HOW TO COMPLETE THIS TASK: Edit the stretch of the job-trigger text from "Review (do NOT" through "with notebook tasks." by replacing "minimal latency" with "low latency".

4. **Task 3 -- Generate Report:**
   - Task name: `generate_report`
   - Type: **Notebook task**
   - Notebook: `task_03_report.ipynb`
   - **Depends on:** `validate_results`
   - Cluster: Same job cluster

> **Exam Tip:** A **Job cluster** is created when the Job starts and terminated when it ends. It's cheaper than an all-purpose cluster for scheduled jobs. Multiple tasks can share the same Job cluster.

---

## Part 3: Configure Triggers (~5 min)

### Task 3: Set Up Scheduled Trigger

Configure a CRON-based trigger for daily execution:

1. In Job settings, click **Add trigger**
2. Select **Scheduled**
3. Set the CRON expression: `0 6 * * *` (daily at 06:00 UTC)
4. Timezone: Select your timezone

**Common CRON patterns for reference:**

| Pattern | CRON Expression | Use Case |
|---------|----------------|----------|
| Every day at 6 AM | `0 6 * * *` | Daily batch refresh |
| Every hour | `0 * * * *` | Near-real-time updates |
| Mon-Fri at 8 AM | `0 8 * * 1-5` | Business day reports |
| Every 15 min | `*/15 * * * *` | Frequent incremental loads |
| First day of month | `0 0 1 * *` | Monthly aggregations |

### Task 4: Explore Other Trigger Types

Review (do NOT configure) these additional trigger types:

| Trigger Type | When to Use | Configuration |
|-------------|------------|---------------|
| **Manual** | Ad-hoc runs, testing | Default, no trigger needed |
| **Scheduled (CRON)** | Regular batch processing | CRON expression + timezone |
| **File arrival** | Event-driven: run when new files land in a Volume/cloud path | Path to monitor + wait time |
| **Continuous** | Always-on processing, minimal latency | Restart on completion, with optional pause |

> **Exam Tip:** **File arrival trigger** monitors a cloud storage path. When new files appear, the job starts. This is ideal for event-driven architectures. The trigger checks for files at configurable intervals (default: 5 min). Continuous trigger restarts the job immediately after completion -- used for streaming-like behavior with notebook tasks.

---

## Part 4: Dependencies & Error Handling (~5 min)

Pixel coordinate grounding data:
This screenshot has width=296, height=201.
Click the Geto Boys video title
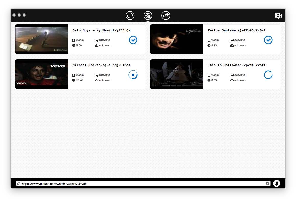click(x=101, y=30)
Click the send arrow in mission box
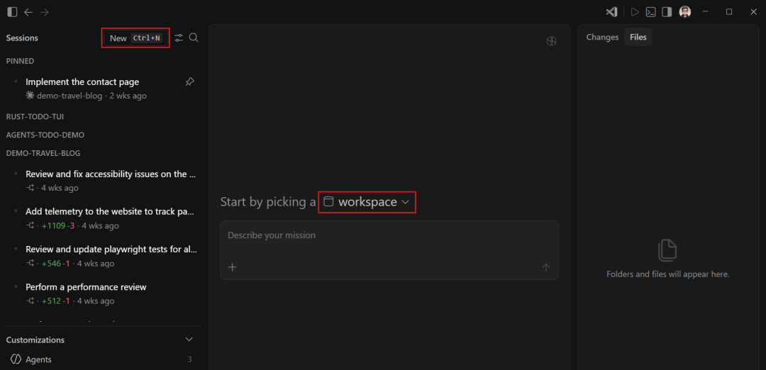 pyautogui.click(x=545, y=267)
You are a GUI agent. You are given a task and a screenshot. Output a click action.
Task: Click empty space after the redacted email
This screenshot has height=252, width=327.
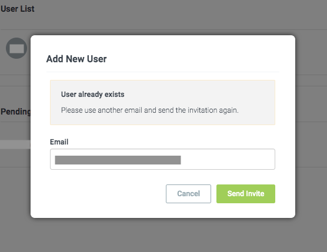point(228,159)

ANSWER SPACE:
Review (do NOT configure) these additional trigger types:

| Trigger Type | When to Use | Configuration |
|-------------|------------|---------------|
| **Manual** | Ad-hoc runs, testing | Default, no trigger needed |
| **Scheduled (CRON)** | Regular batch processing | CRON expression + timezone |
| **File arrival** | Event-driven: run when new files land in a Volume/cloud path | Path to monitor + wait time |
| **Continuous** | Always-on processing, low latency | Restart on completion, with optional pause |

> **Exam Tip:** **File arrival trigger** monitors a cloud storage path. When new files appear, the job starts. This is ideal for event-driven architectures. The trigger checks for files at configurable intervals (default: 5 min). Continuous trigger restarts the job immediately after completion -- used for streaming-like behavior with notebook tasks.